(sorry, this is not a full fledged answer but just my thoughts about it in the hope to let the discussion start again)
I am going through the same issue right now.
I think what Efissi means with "is the sd of $\delta$ correct?" is exactly what @dsaxton commented, i.e., if the estimates and the confidence intervals of the coefficients calculated via the two-stage model are the same (up to some reparametrization) as in the one-stage model.
My personal view is yes, as long as $X$ and $Z$ are independent from each other. The reason is, if you imagine your data as a cloud in a multidimensional space and you do a (univariate) OLS linear regression w.r.t. $X$, you are projecting the data to the (unidimensional) subspace $X$, but you are not applying any transformation in the rest of the hyperplane. Thus any relationship to any other covariates should remain unchanged.
Mathematically, substituting the model for $u_i$ in the model for $y_i$:
\begin{split}
y_i
&= \alpha + \beta X_i + u_i =\\
&= \alpha + \beta X_i + (\gamma + \delta Z_i + v_i) =\\
&= (\alpha + \gamma) + \beta X_i + \delta Z_i + v_i
\end{split}
thus, in particular, the $\delta$ should have the same properties in the two-stage model as well as in the one-stage model $Y \sim X + Z$.

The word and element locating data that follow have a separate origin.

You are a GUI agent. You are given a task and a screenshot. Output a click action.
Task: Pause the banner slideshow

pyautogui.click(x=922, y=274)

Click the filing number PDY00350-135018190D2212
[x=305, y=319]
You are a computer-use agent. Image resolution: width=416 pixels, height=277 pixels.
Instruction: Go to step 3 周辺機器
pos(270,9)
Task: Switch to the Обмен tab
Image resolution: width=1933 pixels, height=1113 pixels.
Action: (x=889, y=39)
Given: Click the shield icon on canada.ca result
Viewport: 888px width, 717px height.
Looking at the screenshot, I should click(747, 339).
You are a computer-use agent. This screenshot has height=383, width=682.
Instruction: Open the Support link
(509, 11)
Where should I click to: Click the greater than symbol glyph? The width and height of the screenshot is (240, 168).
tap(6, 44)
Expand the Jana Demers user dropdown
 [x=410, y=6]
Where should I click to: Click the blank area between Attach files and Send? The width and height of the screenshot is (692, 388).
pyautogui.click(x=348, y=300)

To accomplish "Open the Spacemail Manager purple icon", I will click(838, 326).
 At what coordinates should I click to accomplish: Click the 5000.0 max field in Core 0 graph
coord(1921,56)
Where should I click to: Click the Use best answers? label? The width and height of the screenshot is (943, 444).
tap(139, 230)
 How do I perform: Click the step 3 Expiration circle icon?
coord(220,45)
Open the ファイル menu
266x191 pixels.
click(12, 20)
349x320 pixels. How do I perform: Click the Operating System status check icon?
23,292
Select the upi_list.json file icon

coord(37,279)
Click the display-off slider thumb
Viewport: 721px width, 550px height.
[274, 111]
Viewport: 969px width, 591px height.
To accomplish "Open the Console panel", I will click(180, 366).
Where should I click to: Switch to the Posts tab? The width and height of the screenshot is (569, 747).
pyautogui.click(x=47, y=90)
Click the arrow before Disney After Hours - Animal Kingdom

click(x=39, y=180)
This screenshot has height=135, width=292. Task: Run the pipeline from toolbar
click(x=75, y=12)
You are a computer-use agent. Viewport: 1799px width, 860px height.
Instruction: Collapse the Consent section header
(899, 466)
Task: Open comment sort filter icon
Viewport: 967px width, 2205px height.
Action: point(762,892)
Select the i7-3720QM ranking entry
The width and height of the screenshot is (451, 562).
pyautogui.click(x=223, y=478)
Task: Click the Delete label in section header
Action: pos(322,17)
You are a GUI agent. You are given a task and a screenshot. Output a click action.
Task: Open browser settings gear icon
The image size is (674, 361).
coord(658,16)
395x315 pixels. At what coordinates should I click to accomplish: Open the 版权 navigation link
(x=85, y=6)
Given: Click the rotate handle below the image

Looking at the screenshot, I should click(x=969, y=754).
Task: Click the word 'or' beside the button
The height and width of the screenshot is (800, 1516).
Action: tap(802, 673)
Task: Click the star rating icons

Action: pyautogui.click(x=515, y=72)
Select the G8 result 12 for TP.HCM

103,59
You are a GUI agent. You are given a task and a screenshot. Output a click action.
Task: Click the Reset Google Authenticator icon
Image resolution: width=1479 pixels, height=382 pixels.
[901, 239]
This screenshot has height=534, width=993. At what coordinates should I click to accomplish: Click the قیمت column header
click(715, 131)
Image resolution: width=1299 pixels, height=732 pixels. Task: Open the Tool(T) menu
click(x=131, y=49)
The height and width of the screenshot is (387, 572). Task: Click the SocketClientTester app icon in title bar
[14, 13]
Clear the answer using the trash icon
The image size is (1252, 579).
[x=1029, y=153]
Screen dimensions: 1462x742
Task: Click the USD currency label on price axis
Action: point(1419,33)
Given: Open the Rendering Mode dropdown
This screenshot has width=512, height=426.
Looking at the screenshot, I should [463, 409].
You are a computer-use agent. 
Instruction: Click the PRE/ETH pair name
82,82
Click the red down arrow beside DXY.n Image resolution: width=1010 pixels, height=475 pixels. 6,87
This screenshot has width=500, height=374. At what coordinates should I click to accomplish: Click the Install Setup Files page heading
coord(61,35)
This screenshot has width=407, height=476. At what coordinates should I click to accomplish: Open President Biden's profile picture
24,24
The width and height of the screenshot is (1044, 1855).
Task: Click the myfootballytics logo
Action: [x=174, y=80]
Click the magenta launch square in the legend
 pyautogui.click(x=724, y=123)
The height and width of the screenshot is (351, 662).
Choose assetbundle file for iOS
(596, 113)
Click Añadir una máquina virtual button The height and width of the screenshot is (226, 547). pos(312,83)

Does it make sense or am I missing something? In particular, is the independence condition necessary?
UPDATE
A short check with real data:
dat <- mtcars
> lm1 <- lm(mpg ~ hp + qsec, data=dat)
> summary(lm1)$coef
Estimate Std. Error t value Pr(>|t|)
(Intercept) 48.32370517 11.10330633 4.352191 1.526469e-04
hp -0.08459304 0.01393281 -6.071497 1.309333e-06
qsec -0.88657962 0.53458538 -1.658443 1.080072e-01
> lm2a <- lm(mpg ~ hp, data=dat)
> summary(lm2a)$coef
Estimate Std. Error t value Pr(>|t|)
(Intercept) 30.09886054 1.6339210 18.421246 6.642736e-18
hp -0.06822828 0.0101193 -6.742389 1.787835e-07
> lm2b <- lm(lm2a$residuals ~ dat$qsec)
> summary(lm2b)$coef
Estimate Std. Error t value Pr(>|t|)
(Intercept) 7.8871608 6.8116279 1.157897 0.2560418
dat$qsec -0.4418887 0.3797911 -1.163505 0.253795
For comparison:
> summary(lm(hp ~ qsec, data=dat))$coef
Estimate Std. Error t value Pr(>|t|)
(Intercept) 631.70375 88.699525 7.121839 6.382739e-08
qsec -27.17368 4.945556 -5.494565 5.766253e-06
> summary(lm(qsec ~ hp, data=dat))$coef
Estimate Std. Error t value Pr(>|t|)
(Intercept) 20.55635402 0.542424287 37.897186 6.728254e-27
hp -0.01845831 0.003359377 -5.494565 5.766253e-06
Nevertheless, a simulation with artificially created independent $X$ and $Z$ delivered exactly the same values in the two models. Thus, the difference of estimates could be interpreted as some measure of dependence or correlation between the covariates, but honestly I don't know how to quantify and/or use it.